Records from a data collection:
■ ■ ■ ■

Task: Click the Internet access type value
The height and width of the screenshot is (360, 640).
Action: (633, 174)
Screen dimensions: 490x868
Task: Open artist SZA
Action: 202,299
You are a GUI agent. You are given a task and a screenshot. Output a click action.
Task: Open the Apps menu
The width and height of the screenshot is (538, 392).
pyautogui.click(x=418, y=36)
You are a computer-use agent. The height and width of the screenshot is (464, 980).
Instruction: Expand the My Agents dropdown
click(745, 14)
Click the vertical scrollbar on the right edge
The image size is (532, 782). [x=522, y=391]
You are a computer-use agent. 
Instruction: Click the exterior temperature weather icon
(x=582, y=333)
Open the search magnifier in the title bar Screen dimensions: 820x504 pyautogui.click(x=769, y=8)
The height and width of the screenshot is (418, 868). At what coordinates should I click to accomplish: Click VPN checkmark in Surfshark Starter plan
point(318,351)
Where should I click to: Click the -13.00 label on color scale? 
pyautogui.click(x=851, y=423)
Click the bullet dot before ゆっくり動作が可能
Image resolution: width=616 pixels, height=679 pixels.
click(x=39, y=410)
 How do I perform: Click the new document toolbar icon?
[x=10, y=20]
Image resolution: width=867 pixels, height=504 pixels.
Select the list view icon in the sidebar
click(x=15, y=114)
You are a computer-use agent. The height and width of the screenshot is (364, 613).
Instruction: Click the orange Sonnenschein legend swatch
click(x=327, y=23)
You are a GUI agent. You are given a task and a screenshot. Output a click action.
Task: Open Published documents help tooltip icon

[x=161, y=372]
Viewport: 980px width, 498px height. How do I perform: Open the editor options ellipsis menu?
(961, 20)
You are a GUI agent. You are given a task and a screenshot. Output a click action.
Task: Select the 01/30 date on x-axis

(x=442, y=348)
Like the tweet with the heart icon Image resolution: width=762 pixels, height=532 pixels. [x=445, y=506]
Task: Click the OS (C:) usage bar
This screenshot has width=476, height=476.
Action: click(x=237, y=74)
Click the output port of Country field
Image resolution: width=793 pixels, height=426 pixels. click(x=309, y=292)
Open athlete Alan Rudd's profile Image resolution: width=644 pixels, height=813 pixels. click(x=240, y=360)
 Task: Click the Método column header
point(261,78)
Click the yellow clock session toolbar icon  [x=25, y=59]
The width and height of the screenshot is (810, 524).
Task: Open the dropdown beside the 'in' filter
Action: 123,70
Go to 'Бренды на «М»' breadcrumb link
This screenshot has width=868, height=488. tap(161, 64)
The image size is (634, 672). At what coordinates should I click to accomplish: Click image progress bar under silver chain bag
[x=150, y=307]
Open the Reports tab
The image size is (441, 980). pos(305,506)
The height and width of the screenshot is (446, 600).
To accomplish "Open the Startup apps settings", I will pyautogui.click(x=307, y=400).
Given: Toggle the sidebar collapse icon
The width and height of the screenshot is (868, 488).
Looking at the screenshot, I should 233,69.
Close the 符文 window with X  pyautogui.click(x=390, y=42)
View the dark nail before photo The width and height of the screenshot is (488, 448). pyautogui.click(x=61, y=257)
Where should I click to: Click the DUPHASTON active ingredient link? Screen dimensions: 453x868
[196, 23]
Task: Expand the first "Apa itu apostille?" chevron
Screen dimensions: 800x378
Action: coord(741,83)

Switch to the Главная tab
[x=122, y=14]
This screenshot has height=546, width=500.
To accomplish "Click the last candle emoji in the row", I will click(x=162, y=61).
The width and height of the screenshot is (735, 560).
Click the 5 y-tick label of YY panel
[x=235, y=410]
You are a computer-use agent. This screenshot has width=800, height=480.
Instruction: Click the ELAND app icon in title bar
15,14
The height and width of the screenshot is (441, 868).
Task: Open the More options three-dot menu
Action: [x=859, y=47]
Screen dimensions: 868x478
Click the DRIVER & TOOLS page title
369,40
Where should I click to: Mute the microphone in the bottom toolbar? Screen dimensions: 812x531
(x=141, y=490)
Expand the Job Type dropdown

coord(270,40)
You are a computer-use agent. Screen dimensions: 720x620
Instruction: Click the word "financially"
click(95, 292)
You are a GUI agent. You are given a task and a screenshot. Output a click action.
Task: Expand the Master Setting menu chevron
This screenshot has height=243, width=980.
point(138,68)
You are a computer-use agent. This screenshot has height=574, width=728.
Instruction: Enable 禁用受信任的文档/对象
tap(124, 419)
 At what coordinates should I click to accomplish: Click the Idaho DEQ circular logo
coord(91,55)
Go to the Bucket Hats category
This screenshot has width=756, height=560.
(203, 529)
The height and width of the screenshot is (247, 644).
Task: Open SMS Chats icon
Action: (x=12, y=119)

■ ■ ■ ■

- **WORK REQUEST**:
Using the records above as the source, restate each line verbatim.

- **ANSWER TO THE EXERCISE**:
Task: Click the Internet access type value
The height and width of the screenshot is (360, 640).
Action: (633, 174)
Screen dimensions: 490x868
Task: Open artist SZA
Action: 202,299
You are a GUI agent. You are given a task and a screenshot. Output a click action.
Task: Open the Apps menu
The width and height of the screenshot is (538, 392).
pyautogui.click(x=418, y=36)
You are a computer-use agent. The height and width of the screenshot is (464, 980).
Instruction: Expand the My Agents dropdown
click(745, 14)
Click the vertical scrollbar on the right edge
The image size is (532, 782). [x=522, y=391]
You are a computer-use agent. 
Instruction: Click the exterior temperature weather icon
(x=582, y=333)
Open the search magnifier in the title bar Screen dimensions: 820x504 pyautogui.click(x=769, y=8)
The height and width of the screenshot is (418, 868). At what coordinates should I click to accomplish: Click VPN checkmark in Surfshark Starter plan
point(318,351)
Where should I click to: Click the -13.00 label on color scale? 
pyautogui.click(x=851, y=423)
Click the bullet dot before ゆっくり動作が可能
Image resolution: width=616 pixels, height=679 pixels.
click(x=39, y=410)
 How do I perform: Click the new document toolbar icon?
[x=10, y=20]
Image resolution: width=867 pixels, height=504 pixels.
Select the list view icon in the sidebar
click(x=15, y=114)
You are a computer-use agent. The height and width of the screenshot is (364, 613).
Instruction: Click the orange Sonnenschein legend swatch
click(x=327, y=23)
You are a GUI agent. You are given a task and a screenshot. Output a click action.
Task: Open Published documents help tooltip icon

[x=161, y=372]
Viewport: 980px width, 498px height. How do I perform: Open the editor options ellipsis menu?
(961, 20)
You are a GUI agent. You are given a task and a screenshot. Output a click action.
Task: Select the 01/30 date on x-axis

(x=442, y=348)
Like the tweet with the heart icon Image resolution: width=762 pixels, height=532 pixels. [x=445, y=506]
Task: Click the OS (C:) usage bar
This screenshot has width=476, height=476.
Action: click(x=237, y=74)
Click the output port of Country field
Image resolution: width=793 pixels, height=426 pixels. click(x=309, y=292)
Open athlete Alan Rudd's profile Image resolution: width=644 pixels, height=813 pixels. click(x=240, y=360)
 Task: Click the Método column header
point(261,78)
Click the yellow clock session toolbar icon  [x=25, y=59]
The width and height of the screenshot is (810, 524).
Task: Open the dropdown beside the 'in' filter
Action: 123,70
Go to 'Бренды на «М»' breadcrumb link
This screenshot has width=868, height=488. tap(161, 64)
The image size is (634, 672). At what coordinates should I click to accomplish: Click image progress bar under silver chain bag
[x=150, y=307]
Open the Reports tab
The image size is (441, 980). pos(305,506)
The height and width of the screenshot is (446, 600).
To accomplish "Open the Startup apps settings", I will pyautogui.click(x=307, y=400).
Given: Toggle the sidebar collapse icon
The width and height of the screenshot is (868, 488).
Looking at the screenshot, I should 233,69.
Close the 符文 window with X  pyautogui.click(x=390, y=42)
View the dark nail before photo The width and height of the screenshot is (488, 448). pyautogui.click(x=61, y=257)
Where should I click to: Click the DUPHASTON active ingredient link? Screen dimensions: 453x868
[196, 23]
Task: Expand the first "Apa itu apostille?" chevron
Screen dimensions: 800x378
Action: coord(741,83)

Switch to the Главная tab
[x=122, y=14]
This screenshot has height=546, width=500.
To accomplish "Click the last candle emoji in the row", I will click(x=162, y=61).
The width and height of the screenshot is (735, 560).
Click the 5 y-tick label of YY panel
[x=235, y=410]
You are a computer-use agent. This screenshot has width=800, height=480.
Instruction: Click the ELAND app icon in title bar
15,14
The height and width of the screenshot is (441, 868).
Task: Open the More options three-dot menu
Action: [x=859, y=47]
Screen dimensions: 868x478
Click the DRIVER & TOOLS page title
369,40
Where should I click to: Mute the microphone in the bottom toolbar? Screen dimensions: 812x531
(x=141, y=490)
Expand the Job Type dropdown

coord(270,40)
You are a computer-use agent. Screen dimensions: 720x620
Instruction: Click the word "financially"
click(95, 292)
You are a GUI agent. You are given a task and a screenshot. Output a click action.
Task: Expand the Master Setting menu chevron
This screenshot has height=243, width=980.
point(138,68)
You are a computer-use agent. This screenshot has height=574, width=728.
Instruction: Enable 禁用受信任的文档/对象
tap(124, 419)
 At what coordinates should I click to accomplish: Click the Idaho DEQ circular logo
coord(91,55)
Go to the Bucket Hats category
This screenshot has width=756, height=560.
(203, 529)
The height and width of the screenshot is (247, 644).
Task: Open SMS Chats icon
Action: (x=12, y=119)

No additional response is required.